Menu nature
30 mai 2025Le plus grand menu du monde, Histoires naturelles dans nos assiettes est un livre de Bill François. En voici un extrait.
« Dans une seule poignée de terre de forêt, on recense plusieurs dizaines de milliers d’espèces de champignons et de milliards d’individus. Si tous les mycéliums du monde voulaient bien se donner la main-ou plutôt le filament-leur ronde entourerait la moitié de notre galaxie…Un maillage si ramifié joue forcément un rôle majeur dans les écosystèmes, car il entrelace et connecte tout…Un véritable Internet sylvestre qui met en contact tous les êtres.
Ce pan du vivant que l’on commence tout juste à déchiffrer offrira prochainement de grandes avancées agricoles, pour dépolluer ou restaurer les sols. Il enrichit aussi notre vision du monde. Désormais, un arbre ou un brin d’herbe n’est plus à nos yeux un être seul mais le maillon d’un vaste système. Qui sait quelles discussions, quelles amitiés le pistachier du Jardin des Plantes a nouées par des mycorhizes ? …
En changeant notre point de vue sur la nature, les découvertes scientifiques modifient notre regard sur nos propres sociétés. Il en a toujours été ainsi. Avec l’avènement de théories de l’évolution et des chaînes alimentaires se sont jadis affirmées les notions d’économie de marché et de libre concurrence . Plus tard, parallèlement à l’émergence des principes de symbioses et de collaborations entre espèces, les idées de solidarité, de droits sociaux se sont développées. Bientôt, de nouvelles façons de vivre ensemble apparaîtront peut-être grâce aux champignons, maintenant que nous avons conscience plus que jamais que nous ne sommes qu’une infime partie d’un tout, que nous devons notre vie à une kyrielle d’entités bien différentes de nous, sans lesquelles nous ne serions rien. »
— Que tu as de grands écrans! — C’est pour mieux te manger, mon enfant.
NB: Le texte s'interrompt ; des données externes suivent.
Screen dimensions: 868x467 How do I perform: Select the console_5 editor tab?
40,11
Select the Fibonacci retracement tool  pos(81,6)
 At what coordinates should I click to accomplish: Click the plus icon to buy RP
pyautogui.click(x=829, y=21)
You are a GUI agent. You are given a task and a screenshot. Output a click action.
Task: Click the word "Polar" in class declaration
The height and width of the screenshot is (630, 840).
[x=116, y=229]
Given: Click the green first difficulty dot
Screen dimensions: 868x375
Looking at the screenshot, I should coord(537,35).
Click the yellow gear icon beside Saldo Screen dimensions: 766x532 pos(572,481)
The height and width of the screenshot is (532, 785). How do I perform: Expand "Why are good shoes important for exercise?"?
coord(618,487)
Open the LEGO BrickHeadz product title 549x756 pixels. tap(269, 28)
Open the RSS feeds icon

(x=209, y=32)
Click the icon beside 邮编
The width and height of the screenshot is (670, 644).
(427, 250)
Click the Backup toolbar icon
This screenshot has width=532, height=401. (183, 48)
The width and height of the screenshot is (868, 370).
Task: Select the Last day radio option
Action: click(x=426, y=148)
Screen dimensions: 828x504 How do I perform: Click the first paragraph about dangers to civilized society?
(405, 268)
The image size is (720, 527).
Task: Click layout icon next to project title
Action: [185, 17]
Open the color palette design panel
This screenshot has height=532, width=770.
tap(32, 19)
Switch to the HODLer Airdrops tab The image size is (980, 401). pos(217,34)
Les arbres, les plantes se connectent directement. L’Homme a cru bon de se connecter via des écrans, des outils informatiques, les réseaux sociaux, croyant ainsi retisser du « vivant ». Ce faisant, il s’éloigne de lui-même, des liens véritables. Il en est réduit à « faire société », à « socialiser », à réinventer l’attention et le soin par le « care ». L’Homme est lui-même à son propre menu.